# Evaluating Word (and Concept) Embeddings

In the previous notebooks we have seen how to generate word, knowledge graph and joint (word-concept) embeddings.

We also saw that it is easy to explore the resulting embedding spaces using cosine similarity and selecting the *k-nearest neighbours*.

In this notebook we look further into how (word) embeddings are evaluated. In particular, we look into the following methods:
  - **Visual Exploration**: whereby (a subsection of) the embeddings are displayed
  - **Intrinsic Evaluation**: whereby the embeddings are used to perform a token-based task and the results are compared with a gold standard.
    + **Word Prediction**: whereby we look into using a test corpus to evaluate the embeddings by defining a word prediction task.
  - **Extrinsic Evaluation**: whereby a new model is learned (using the embeddings as inputs) to perform a complex task. 
  
KG embeddings tend to be evaluated using **graph completion** tasks, which we will also discuss briefly.

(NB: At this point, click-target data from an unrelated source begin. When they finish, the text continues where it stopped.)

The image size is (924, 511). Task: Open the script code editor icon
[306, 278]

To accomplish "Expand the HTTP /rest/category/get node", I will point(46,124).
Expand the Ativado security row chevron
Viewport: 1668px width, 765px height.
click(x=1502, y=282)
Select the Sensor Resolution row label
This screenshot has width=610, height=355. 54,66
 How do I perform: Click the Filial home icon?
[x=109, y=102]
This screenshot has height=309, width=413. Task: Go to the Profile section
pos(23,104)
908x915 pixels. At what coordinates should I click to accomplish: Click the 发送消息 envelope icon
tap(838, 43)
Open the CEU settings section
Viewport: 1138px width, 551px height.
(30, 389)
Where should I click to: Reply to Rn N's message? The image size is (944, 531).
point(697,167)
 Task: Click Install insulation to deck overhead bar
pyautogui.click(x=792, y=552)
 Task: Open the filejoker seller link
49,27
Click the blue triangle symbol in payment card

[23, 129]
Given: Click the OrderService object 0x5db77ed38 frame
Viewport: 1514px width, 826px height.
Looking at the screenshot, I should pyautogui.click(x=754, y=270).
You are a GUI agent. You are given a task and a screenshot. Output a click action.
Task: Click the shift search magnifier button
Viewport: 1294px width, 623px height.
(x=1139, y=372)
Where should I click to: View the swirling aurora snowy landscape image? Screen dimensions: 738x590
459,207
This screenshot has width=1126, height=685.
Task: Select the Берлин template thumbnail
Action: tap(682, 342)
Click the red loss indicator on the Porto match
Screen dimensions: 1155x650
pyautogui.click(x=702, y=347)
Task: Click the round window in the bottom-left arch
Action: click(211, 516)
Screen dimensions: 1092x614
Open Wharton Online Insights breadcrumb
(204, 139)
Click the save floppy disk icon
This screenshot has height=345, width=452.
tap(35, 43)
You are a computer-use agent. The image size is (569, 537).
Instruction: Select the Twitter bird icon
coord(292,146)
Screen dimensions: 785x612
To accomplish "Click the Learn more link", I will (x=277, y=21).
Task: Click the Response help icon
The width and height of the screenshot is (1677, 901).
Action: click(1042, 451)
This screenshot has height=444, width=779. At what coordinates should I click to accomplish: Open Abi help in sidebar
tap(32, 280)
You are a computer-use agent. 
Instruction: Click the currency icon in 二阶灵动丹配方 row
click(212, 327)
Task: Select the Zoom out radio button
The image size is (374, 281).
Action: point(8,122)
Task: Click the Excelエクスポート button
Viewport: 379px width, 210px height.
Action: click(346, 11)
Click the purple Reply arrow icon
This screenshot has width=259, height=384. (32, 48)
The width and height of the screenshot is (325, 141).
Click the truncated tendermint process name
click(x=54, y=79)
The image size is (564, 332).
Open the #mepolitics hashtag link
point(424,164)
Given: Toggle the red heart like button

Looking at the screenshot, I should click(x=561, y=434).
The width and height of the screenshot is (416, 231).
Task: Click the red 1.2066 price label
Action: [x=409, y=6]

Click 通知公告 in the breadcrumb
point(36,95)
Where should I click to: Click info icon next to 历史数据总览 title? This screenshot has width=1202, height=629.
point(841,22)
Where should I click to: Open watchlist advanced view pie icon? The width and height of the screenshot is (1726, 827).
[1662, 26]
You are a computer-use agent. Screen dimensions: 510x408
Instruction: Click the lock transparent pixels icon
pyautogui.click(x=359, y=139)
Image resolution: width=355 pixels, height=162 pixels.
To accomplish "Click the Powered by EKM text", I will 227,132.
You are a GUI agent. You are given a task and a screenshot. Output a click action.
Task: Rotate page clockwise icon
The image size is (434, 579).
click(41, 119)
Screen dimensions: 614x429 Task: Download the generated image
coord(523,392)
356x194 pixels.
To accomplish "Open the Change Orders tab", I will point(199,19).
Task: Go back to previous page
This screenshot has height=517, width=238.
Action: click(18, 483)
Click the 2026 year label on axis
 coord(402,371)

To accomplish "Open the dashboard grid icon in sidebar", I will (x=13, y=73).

## Recommended papers in this area

[Schnabel, T., Labutov, I., Mimno, D., & Joachims, T. (2015). Evaluation methods for unsupervised word embeddings. In EMNLP (pp. 298–307). Association for Computational Linguistics.](http://anthology.aclweb.org/D/D15/D15-1036.pdf) Provides a good overview of methods and introduces terminology to refer to different types of evaluations.

[Baroni, M., Dinu, G., & Kruszewski, G. (2014). Don’t count, predict! A systematic comparison of context-counting vs. context-predicting semantic vectors. In ACL (pp. 238–247).](http://anthology.aclweb.org/P/P14/P14-1023.pdf) Focuses mostly on *intrinsic* evaluations. Showed that predictive models (like word2vec) produced better results than count models (based on co-occurrence counting).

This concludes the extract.